### Dataset rows
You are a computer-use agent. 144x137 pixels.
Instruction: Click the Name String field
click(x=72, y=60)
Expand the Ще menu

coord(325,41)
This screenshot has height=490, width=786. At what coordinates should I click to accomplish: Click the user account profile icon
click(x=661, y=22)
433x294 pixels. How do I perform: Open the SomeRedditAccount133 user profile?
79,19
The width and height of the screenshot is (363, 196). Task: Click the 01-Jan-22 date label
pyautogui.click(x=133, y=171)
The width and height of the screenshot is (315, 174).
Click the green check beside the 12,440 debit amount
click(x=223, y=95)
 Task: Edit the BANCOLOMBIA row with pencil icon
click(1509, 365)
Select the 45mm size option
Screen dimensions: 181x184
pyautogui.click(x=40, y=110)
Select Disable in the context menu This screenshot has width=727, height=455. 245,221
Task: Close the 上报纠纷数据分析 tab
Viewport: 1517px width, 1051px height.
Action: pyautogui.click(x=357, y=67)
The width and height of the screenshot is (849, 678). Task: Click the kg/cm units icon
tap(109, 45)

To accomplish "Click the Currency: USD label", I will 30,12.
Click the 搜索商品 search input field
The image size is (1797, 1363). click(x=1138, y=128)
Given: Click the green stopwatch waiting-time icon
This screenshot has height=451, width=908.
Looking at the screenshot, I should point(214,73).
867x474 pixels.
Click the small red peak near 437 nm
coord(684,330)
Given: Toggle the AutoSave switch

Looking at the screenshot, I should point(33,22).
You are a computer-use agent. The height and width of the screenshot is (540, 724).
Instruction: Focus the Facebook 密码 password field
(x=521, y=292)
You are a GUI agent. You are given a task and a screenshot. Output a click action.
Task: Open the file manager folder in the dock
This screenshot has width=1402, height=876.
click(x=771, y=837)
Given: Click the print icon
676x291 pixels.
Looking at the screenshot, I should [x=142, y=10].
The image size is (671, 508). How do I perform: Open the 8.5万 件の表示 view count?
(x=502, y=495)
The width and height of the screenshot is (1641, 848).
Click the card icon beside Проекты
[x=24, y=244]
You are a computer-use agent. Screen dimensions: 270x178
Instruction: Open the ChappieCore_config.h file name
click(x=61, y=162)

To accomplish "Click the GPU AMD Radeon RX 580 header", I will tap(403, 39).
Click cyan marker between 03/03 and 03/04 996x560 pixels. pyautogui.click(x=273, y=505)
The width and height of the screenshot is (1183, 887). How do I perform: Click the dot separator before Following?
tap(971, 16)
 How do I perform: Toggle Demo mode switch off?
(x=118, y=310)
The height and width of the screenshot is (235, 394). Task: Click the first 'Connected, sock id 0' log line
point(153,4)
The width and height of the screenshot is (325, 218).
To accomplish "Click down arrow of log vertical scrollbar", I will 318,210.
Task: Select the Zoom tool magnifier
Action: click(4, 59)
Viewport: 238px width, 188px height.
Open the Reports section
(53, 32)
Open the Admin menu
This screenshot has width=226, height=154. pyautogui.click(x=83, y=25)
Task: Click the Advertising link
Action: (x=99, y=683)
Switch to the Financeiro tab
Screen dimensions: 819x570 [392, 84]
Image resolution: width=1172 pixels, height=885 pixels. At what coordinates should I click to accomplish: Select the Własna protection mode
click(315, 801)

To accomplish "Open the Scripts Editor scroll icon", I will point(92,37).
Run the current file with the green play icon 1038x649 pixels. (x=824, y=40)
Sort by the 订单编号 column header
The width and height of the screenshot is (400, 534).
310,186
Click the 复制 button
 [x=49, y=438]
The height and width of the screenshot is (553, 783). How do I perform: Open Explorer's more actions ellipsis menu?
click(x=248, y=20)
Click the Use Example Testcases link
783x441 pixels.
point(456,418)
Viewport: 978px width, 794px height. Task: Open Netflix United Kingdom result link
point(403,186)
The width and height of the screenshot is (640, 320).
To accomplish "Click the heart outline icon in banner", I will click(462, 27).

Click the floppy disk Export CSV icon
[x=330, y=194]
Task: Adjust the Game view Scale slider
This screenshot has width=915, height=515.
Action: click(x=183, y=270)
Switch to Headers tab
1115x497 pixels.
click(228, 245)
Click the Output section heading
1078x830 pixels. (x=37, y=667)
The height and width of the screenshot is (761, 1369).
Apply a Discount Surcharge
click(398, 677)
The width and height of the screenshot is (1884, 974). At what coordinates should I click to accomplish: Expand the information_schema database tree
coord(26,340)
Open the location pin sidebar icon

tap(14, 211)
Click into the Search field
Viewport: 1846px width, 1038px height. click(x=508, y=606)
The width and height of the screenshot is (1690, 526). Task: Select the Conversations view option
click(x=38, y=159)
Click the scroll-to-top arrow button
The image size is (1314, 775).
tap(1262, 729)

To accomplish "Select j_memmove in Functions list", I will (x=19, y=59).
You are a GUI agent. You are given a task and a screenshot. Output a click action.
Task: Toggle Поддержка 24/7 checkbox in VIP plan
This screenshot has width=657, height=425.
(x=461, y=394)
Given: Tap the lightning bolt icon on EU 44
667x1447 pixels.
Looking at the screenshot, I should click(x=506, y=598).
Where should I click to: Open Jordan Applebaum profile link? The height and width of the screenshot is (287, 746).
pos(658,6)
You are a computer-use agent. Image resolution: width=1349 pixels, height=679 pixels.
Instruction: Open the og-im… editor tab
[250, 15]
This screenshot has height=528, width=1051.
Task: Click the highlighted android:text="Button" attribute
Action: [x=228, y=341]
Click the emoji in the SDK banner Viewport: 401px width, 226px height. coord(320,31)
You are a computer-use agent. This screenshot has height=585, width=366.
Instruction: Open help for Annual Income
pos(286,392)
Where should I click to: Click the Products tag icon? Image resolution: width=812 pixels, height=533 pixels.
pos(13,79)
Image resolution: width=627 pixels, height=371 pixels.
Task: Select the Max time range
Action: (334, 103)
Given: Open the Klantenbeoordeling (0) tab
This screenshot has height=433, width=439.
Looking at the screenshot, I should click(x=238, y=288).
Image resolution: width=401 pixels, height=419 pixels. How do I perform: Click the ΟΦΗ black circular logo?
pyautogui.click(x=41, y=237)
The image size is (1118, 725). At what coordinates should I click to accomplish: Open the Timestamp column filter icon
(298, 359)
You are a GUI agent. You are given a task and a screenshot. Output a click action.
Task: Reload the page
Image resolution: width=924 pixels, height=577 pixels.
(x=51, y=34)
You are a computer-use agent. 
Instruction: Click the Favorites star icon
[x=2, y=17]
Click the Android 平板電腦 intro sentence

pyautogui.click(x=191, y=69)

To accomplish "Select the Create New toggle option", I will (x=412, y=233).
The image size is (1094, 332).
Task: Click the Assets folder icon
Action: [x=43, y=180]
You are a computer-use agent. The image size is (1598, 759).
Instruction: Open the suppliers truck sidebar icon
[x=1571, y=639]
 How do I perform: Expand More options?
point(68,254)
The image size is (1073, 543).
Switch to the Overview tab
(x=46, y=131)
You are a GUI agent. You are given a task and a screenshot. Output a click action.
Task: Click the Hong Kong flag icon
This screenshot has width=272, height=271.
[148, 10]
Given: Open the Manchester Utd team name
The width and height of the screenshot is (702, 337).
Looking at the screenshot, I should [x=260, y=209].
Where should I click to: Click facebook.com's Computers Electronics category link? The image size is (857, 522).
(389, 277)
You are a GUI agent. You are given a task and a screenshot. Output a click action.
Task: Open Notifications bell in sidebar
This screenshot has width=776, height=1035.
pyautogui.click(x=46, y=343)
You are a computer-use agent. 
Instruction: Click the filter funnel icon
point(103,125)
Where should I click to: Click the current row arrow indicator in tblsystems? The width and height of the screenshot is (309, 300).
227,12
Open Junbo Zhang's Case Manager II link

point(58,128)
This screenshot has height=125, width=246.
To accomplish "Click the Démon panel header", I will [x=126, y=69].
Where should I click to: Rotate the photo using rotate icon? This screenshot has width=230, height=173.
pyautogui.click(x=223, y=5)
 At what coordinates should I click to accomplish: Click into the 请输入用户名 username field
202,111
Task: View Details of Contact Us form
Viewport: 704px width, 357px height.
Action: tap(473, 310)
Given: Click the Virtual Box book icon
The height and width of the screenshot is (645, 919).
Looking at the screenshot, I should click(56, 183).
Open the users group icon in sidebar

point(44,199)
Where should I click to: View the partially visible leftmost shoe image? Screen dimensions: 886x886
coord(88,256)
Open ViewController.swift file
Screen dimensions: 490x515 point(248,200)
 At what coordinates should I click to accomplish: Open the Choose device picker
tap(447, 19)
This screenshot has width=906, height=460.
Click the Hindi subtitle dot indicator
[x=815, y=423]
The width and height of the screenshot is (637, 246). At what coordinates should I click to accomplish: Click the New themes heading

### Work to do
Copy the items word for word from the very beginning through the line that contains "pyautogui.click(x=133, y=171)", including that line.

### Result for this exercise
You are a computer-use agent. 144x137 pixels.
Instruction: Click the Name String field
click(x=72, y=60)
Expand the Ще menu

coord(325,41)
This screenshot has height=490, width=786. At what coordinates should I click to accomplish: Click the user account profile icon
click(x=661, y=22)
433x294 pixels. How do I perform: Open the SomeRedditAccount133 user profile?
79,19
The width and height of the screenshot is (363, 196). Task: Click the 01-Jan-22 date label
pyautogui.click(x=133, y=171)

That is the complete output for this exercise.